**Entries:**
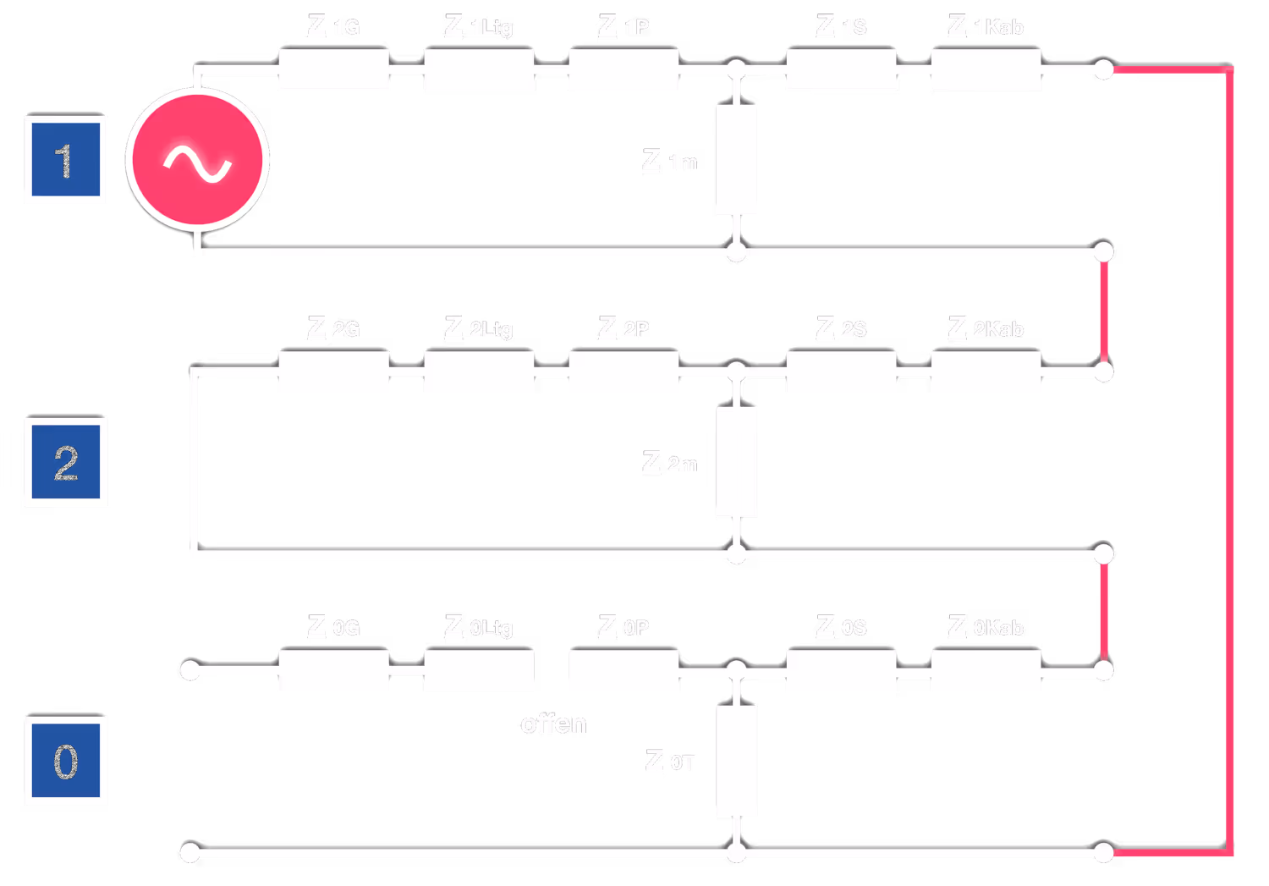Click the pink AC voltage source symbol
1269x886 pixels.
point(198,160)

* * *

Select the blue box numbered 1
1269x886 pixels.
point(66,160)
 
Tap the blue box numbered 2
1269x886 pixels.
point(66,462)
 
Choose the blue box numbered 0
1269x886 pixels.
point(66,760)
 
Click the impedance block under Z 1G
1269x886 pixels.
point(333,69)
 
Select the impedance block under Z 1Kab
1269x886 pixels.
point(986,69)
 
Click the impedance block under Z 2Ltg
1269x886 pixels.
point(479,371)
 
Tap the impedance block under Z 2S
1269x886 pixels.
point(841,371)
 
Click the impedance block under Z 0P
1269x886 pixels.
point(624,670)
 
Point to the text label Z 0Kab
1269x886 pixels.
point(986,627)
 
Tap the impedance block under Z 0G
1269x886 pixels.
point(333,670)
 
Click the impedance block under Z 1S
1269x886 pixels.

--

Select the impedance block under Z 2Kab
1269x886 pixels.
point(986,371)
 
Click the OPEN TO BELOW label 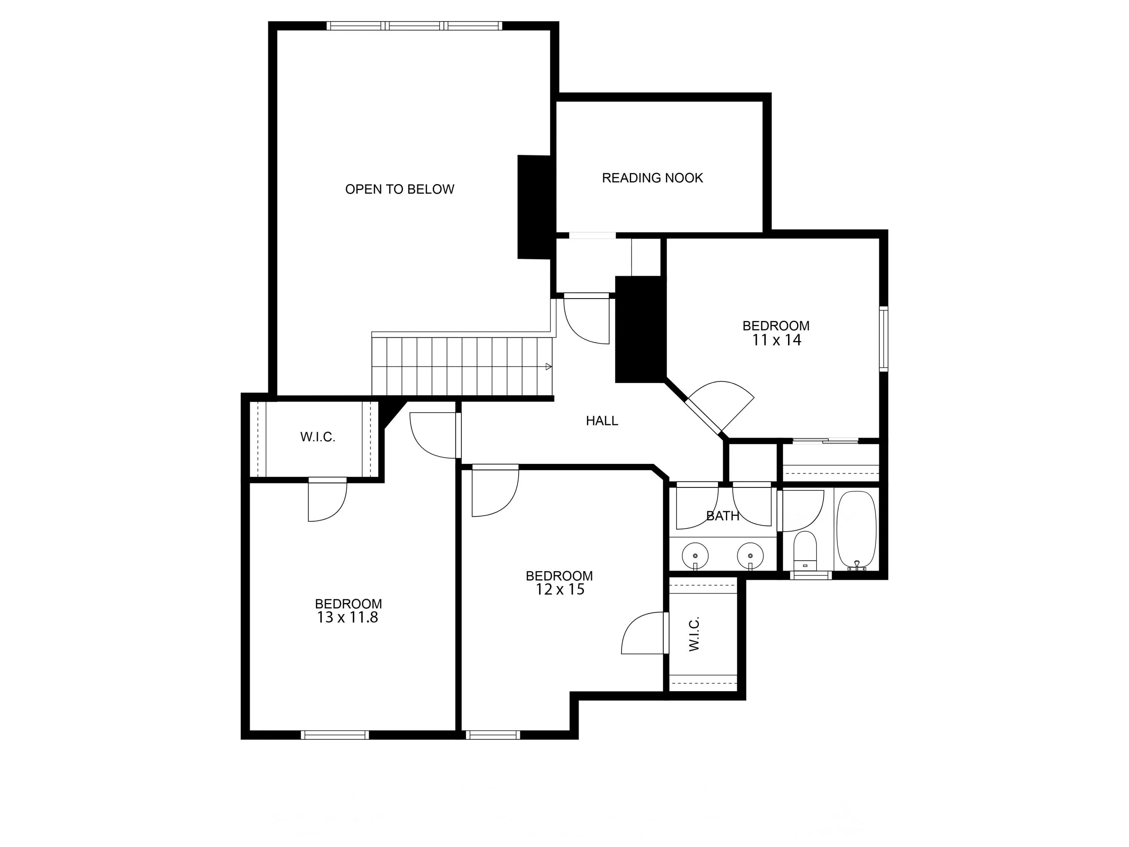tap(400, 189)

**Exercise details:**
Render the material from the line with "Choose the blue box numbered 0" up to and including the line with "point(333,670)" as a numbered list, omitting blank lines.

**Worked answer:**
1. Choose the blue box numbered 0
2. 1269x886 pixels.
3. point(66,760)
4. Click the impedance block under Z 1G
5. 1269x886 pixels.
6. point(333,69)
7. Select the impedance block under Z 1Kab
8. 1269x886 pixels.
9. point(986,69)
10. Click the impedance block under Z 2Ltg
11. 1269x886 pixels.
12. point(479,371)
13. Tap the impedance block under Z 2S
14. 1269x886 pixels.
15. point(841,371)
16. Click the impedance block under Z 0P
17. 1269x886 pixels.
18. point(624,670)
19. Point to the text label Z 0Kab
20. 1269x886 pixels.
21. point(986,627)
22. Tap the impedance block under Z 0G
23. 1269x886 pixels.
24. point(333,670)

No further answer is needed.